J’aime bien travailler avec vous, c’est facile. Vous avez du métier, on ne multiplie pas les prises. Vous savez très vite vous placer, vous connaissez votre exacte place.

Votre place? Celle d’être un peu célèbre. Assez pour que votre corps soit à montrer, pas assez pour qu’il soit à protéger.

Vous êtes rompue à l’exercice des postures et des mines, vous savez donner de la longueur à votre nuque, faire que votre visage capte la plus belle lumière, celle qui vous fait les paupières longues, les pommettes hautes.  Vous avez du métier, pas besoin de tout vous expliquer. Vous savez mimer les gestes de danse mièvres et divins qui vous feront les bras fins, les épaules rondes.

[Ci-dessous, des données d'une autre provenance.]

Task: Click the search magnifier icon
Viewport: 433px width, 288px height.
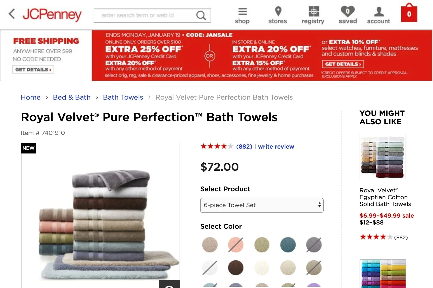Action: pos(201,16)
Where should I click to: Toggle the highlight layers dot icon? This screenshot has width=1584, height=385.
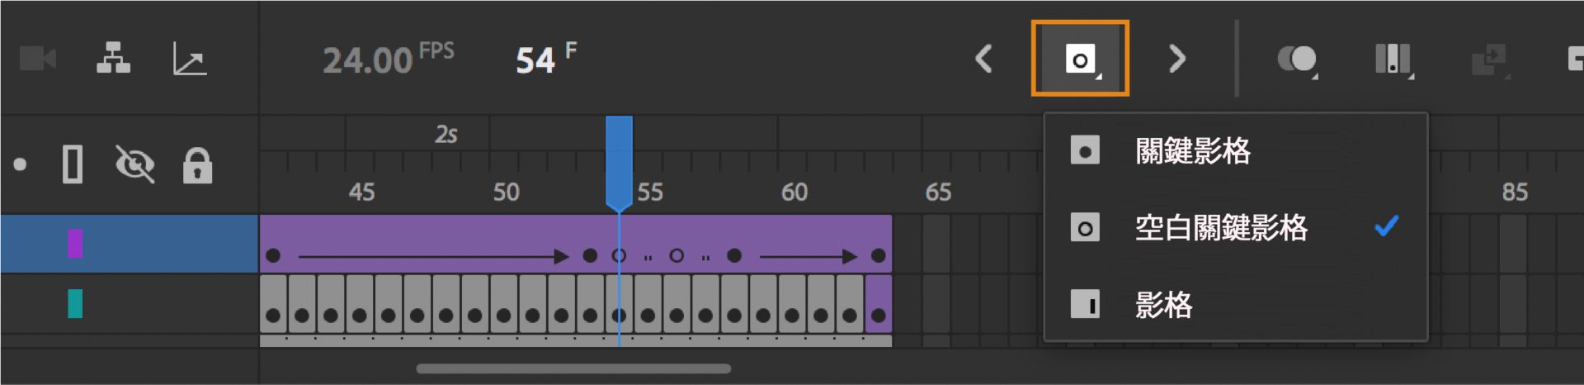coord(20,164)
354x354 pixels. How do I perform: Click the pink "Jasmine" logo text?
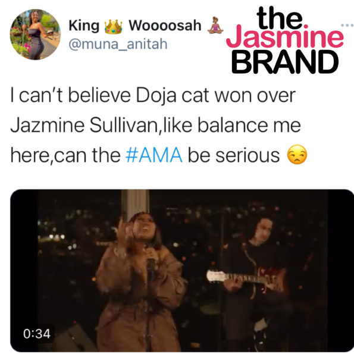284,37
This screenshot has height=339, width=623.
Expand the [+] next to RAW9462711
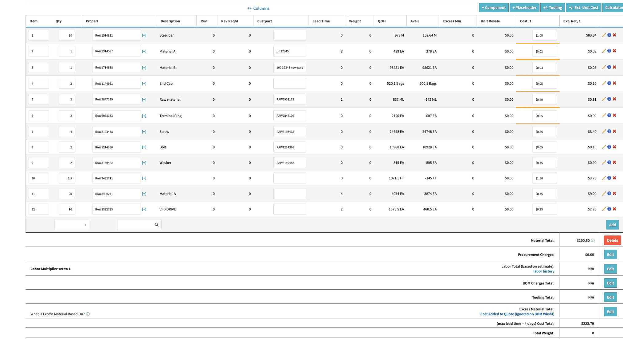144,178
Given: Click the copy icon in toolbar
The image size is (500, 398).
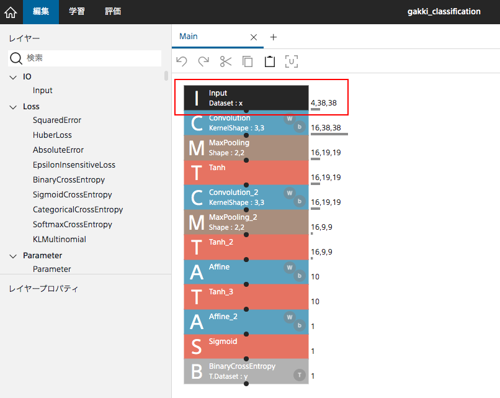Looking at the screenshot, I should tap(248, 61).
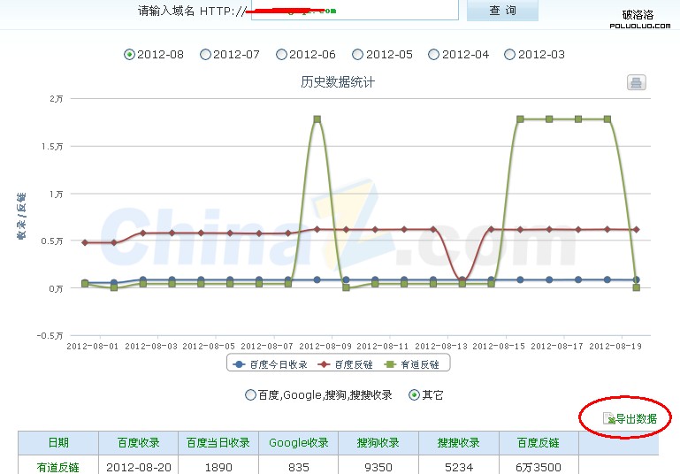The image size is (680, 474).
Task: Click the 百度反链 table column header
Action: [539, 443]
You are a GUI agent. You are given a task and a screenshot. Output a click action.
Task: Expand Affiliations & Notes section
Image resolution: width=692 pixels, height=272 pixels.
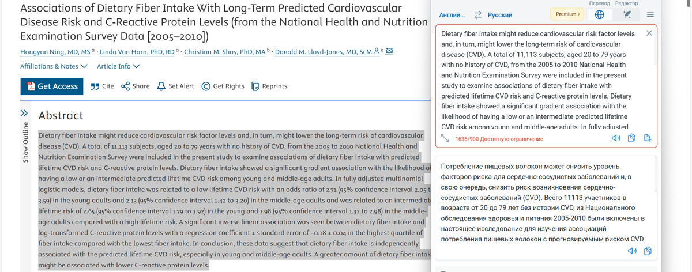point(54,66)
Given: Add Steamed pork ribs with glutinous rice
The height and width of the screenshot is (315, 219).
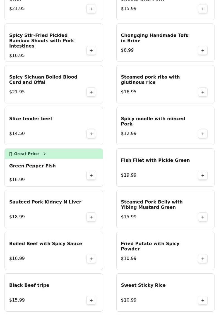Looking at the screenshot, I should 203,92.
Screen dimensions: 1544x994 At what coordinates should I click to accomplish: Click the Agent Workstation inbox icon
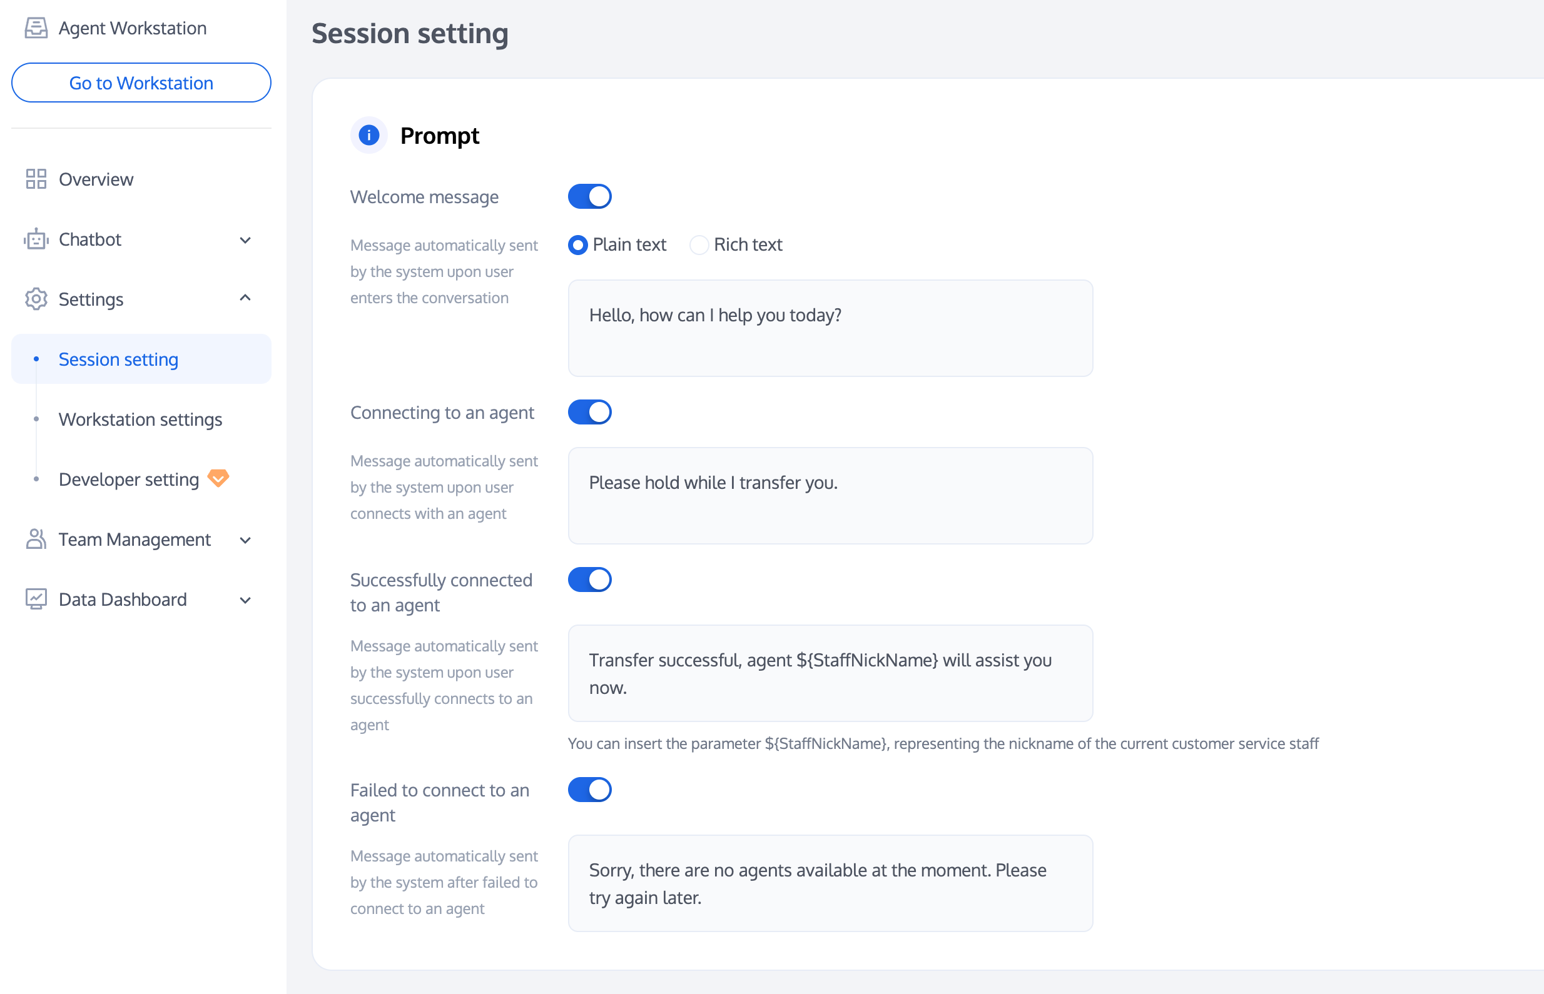point(36,28)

Vos doigts sont en suspens : surtout, il faut qu’ils ne servent à rien. Il faut que votre entière personne, qui n’est qu’un corps, qui n’est qu’une image, ne serve à rien d’autre qu’à suggérer que d’autres courbes attendent et se cachent, qu’elles sont là déjà, qu’on les devine en ombre derrière ce tissu qui n’est pas encore une robe, qu’elles sont impatientes d’exister pour le regard, qu’elles débordent déjà, venant défier la raide colonne devant laquelle je vous ai fait poser.

Vous mimez. Vous mimez la séance d’essayage d’une robe encore à venir, mais on ne sait pas vraiment, si on vous enroule, si on vous déroule, ou bien si on vous forcera à rester plaquée à la colonne, derrière ce tissu si froncé, si fleuri, qu’il habillerait encore mieux cette pièce austère que vous-même, qui n’en seriez qu’un élément décoratif de plus.

Vous êtes la diva du rideau.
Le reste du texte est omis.